Maik Albrecht / Frank Rudolph:
Wu – Ein Deutscher bei den Meistern in China

Palisander 2011, 368 S., 23,80 Euro
ISBN: 978-3938305126

Was kostet ein Meistertitel? Maik Albrecht und Frank Rudolph erklären in vielen Einzelheiten die Welt des Wushu.
 Zuerst war ich enttäuscht. Ich dachte, das Buch sei ein weiterer schöner Erfahrungsbericht eines Deutschen in China, im Wudang, so etwas wie Yürgen Osters und Lilo Ambachs Klassiker »Ohne Gnade«. Aber Maik Albrecht hat mit Frank Rudolph etwas gänzlich anderes geschrieben, und manches davon ist richtig gut.
 Die beiden gehen einigen wichtigen und vielen immer wieder gestellten Fragen nach: »Was ist Wushu, was ist Gongfu? Was unterscheidet die Kampfkünste voneinander? Ist es überhaupt sinnvoll, eine Differenzierung vorzunehmen? Worin liegt der Unterschied zwischen modernen und traditionellen Methoden?« 
Und sie haben Antworten. Ihr Buch beginnt mit einer »kurzen Darstellung des Wushu«, erklärt das Wesen der Kampfkunst anhand der chinesischen Schriftzeichen und geht auch auf die Begriffe Wuji und Guocui, »Essenz der chinesischen Kultur«, ein, auf Wuyi und Shoubo.
So ausführlich ist Maik Albrecht, seit vielen Jahren Schüler von Li Zhenghua, mit seinem Koautor Frank Rudolph immer, wenn er irgendetwas erklärt über Theorie und Geschichte des Wushu.

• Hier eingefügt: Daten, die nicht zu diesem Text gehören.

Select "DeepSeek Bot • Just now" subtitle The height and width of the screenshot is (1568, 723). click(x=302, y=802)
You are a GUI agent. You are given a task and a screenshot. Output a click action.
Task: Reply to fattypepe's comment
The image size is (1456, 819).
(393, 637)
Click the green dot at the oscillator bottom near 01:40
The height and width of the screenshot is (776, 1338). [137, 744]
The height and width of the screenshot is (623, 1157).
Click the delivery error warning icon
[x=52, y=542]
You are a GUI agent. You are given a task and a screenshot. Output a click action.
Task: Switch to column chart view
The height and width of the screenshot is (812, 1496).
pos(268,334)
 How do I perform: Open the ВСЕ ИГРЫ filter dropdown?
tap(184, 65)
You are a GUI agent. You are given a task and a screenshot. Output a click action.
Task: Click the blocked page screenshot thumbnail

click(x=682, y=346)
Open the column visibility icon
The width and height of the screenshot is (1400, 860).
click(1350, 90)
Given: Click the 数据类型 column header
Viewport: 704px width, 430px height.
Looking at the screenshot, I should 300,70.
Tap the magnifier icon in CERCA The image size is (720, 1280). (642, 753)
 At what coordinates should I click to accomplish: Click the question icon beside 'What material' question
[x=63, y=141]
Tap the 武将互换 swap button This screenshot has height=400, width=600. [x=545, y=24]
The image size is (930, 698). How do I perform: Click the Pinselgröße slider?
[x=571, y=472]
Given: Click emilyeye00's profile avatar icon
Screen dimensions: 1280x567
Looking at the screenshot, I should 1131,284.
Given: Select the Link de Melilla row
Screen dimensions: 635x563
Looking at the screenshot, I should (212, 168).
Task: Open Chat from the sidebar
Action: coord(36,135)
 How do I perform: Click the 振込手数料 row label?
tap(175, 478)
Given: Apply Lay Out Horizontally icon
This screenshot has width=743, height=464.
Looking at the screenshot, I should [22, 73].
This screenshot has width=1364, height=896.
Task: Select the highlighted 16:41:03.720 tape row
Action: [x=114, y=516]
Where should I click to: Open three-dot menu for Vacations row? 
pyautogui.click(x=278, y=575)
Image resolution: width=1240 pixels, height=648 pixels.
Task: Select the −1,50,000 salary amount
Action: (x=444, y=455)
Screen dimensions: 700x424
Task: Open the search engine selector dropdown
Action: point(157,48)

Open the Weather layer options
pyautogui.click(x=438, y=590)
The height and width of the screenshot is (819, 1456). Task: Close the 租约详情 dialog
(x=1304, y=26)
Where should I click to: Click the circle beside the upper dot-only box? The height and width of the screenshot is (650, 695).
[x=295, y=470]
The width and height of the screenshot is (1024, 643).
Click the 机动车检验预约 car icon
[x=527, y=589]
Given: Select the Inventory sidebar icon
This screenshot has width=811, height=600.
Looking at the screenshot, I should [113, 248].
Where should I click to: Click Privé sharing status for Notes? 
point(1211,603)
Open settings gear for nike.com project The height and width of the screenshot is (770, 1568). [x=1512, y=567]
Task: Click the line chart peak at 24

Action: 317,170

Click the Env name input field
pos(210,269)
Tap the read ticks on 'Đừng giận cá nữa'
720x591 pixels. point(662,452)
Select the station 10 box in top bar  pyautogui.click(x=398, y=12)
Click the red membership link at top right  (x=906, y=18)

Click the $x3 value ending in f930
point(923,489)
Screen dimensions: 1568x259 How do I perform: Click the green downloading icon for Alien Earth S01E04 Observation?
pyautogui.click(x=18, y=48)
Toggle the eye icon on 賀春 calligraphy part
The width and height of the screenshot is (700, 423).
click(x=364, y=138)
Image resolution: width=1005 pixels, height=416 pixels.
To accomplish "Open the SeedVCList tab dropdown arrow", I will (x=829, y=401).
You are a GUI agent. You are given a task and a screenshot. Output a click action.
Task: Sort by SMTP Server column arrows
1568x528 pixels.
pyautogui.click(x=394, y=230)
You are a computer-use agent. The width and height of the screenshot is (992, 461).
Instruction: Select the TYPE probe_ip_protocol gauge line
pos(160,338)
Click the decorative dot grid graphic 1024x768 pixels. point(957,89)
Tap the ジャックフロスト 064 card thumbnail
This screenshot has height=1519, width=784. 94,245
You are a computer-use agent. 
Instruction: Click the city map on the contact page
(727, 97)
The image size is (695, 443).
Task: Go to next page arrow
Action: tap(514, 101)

Man bekommt kurz, aber umfassend Auskunft über bekannte und weniger bekannte Stile, über die Waffen (neben »Säbel und Schwert« schreiben sie hier auch über »Fransen und Blut«), die Trainingsprinzipien (hier erwähnen sie vor allem Kraft, Weichheit, Härte und Jin) und Trainingsmethoden wie Dehnung, Gong-Übungen, Zhan Zhuang und die passenden Trainingsgeräte (leider fehlt ein Register). Die Autoren kommen auch auf »Yip Man und die Vermarktung des Wingchun« zu sprechen und auf die »Scharlatane im Wushu«, sie diskutieren »Sinn und Unsinn der Graduierungen« und fragen frech: »Was kostet ein Meistertitel?«
Maik Albrecht und Frank Rudolph scheuen sich nicht vor eigenen Meinungen. Leider verfranst sich das Buch ein wenig, wenn Maik Albrecht über die vielen Meister spricht, mit denen er Kontakt hatte oder bei denen er in seinen Jahren in China trainiert hat und noch trainiert: Er lebt noch immer in China und hat die Tochter seines Shifu geheiratet. Überhaupt ist das ansonsten lobenswerte Buch sprachlich oft ein wenig steif und unbeholfen, manchmal redundant und anekdotenhaft. Vor allem in den Beschreibungen der Meister könnte es lebendiger und anschaulicher sein, man merkt, dass Maik Albrecht eher Kampfkünstler und Sinologe als Autor ist. Inhaltlich ist das Buch eine Fundgrube.